6th Director of the National Institute of Allergy and Infectious Diseases
- In office September 24, 2023 – April 24, 2025
- Deputy: Hugh Auchincloss
- Preceded by: Anthony Fauci
- Succeeded by: Jeffery Taubenberger (acting)

Personal details
- Education: Radcliffe College (BA) Thomas Jefferson University (MD) University of Washington (MPH)
- Fields: Infectious diseases
- Workplaces: University of Washington School of Medicine University of Alabama at Birmingham National Institutes of Health
- Thesis: Selective Screening Criteria for Chlamydia Trachomatis Infection in Women Attending Region X Family Planning and STD Clincs: Performance and Cost-Effectiveness (1994)

= Jeanne Marrazzo =

American microbiologist

Jeanne Marisa Marrazzo is an American physician-scientist and infectious diseases specialist. She was the director of the University of Alabama at Birmingham School of Medicine Division of Infectious Diseases and focused on prevention of HIV infection using biomedical interventions. Marrazzo is a fellow of the American College of Physicians and Infectious Disease Society of America. On August 2, 2023 Lawrence A. Tabak, acting director for the National Institutes of Health (NIH), named Jeanne M. Marrazzo as the sixth director of NIH’s National Institute of Allergy and Infectious Diseases.

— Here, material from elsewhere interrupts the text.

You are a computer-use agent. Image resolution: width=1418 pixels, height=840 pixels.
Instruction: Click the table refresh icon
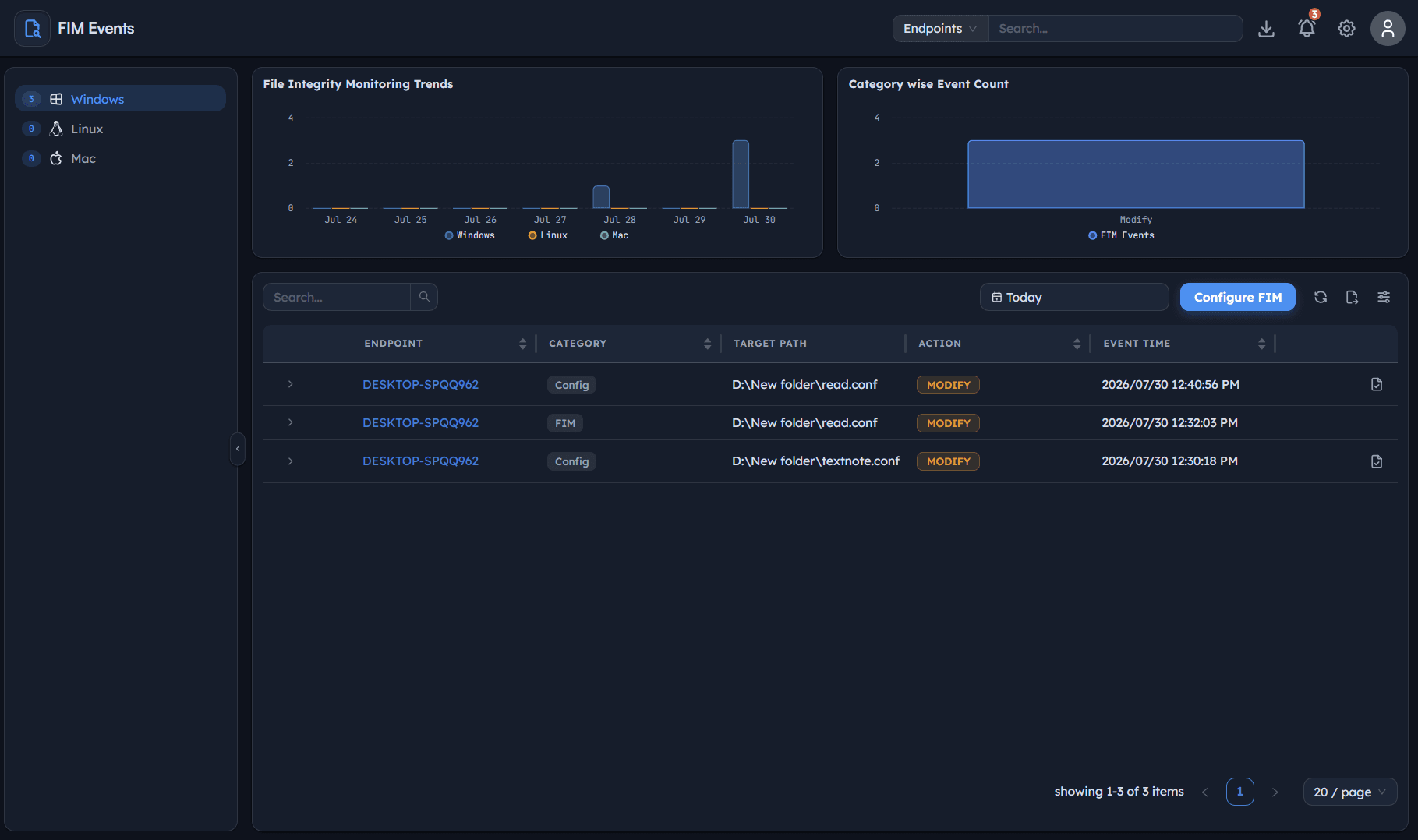(1321, 297)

==Early life and education==
Growing up in Dunmore, Pennsylvania, Marrazzo chose to get into a career in medicine because her mother was a nurse and her role model. She earned her undergraduate degree in biology from Radcliffe College and her medical degree from Jefferson Medical College at Thomas Jefferson University. Marrazzo later completed residency training and chief residency in internal medicine at Yale-New Haven Hospital.

==Career==
Marrazzo joined the faculty at the University of Washington School of Medicine in 1995. While there, she co-founded the Lesbian/Bisexual Women’s Health Study with nurse practitioner Kathleen Stine after noticing an unusual number of middle-aged women had abnormal Pap smears. The results of their findings secured them funding from the National Institute of Allergy and Infectious Diseases (NIAID) to investigate the prevalence and routes of transmission of various STDs among lesbian and bisexual women. This led to a co-authored study titled Pap Smear Screening and Prevalence of Genital Human Papillomavirus Infection in Women Who Have Sex with Women, which found that out of 300 women in the Seattle area, 13 percent tested positive for HPV and 4 percent had pre-cancerous changes on a Pap test. The following year, she was elected a Fellow of the American College of Physicians.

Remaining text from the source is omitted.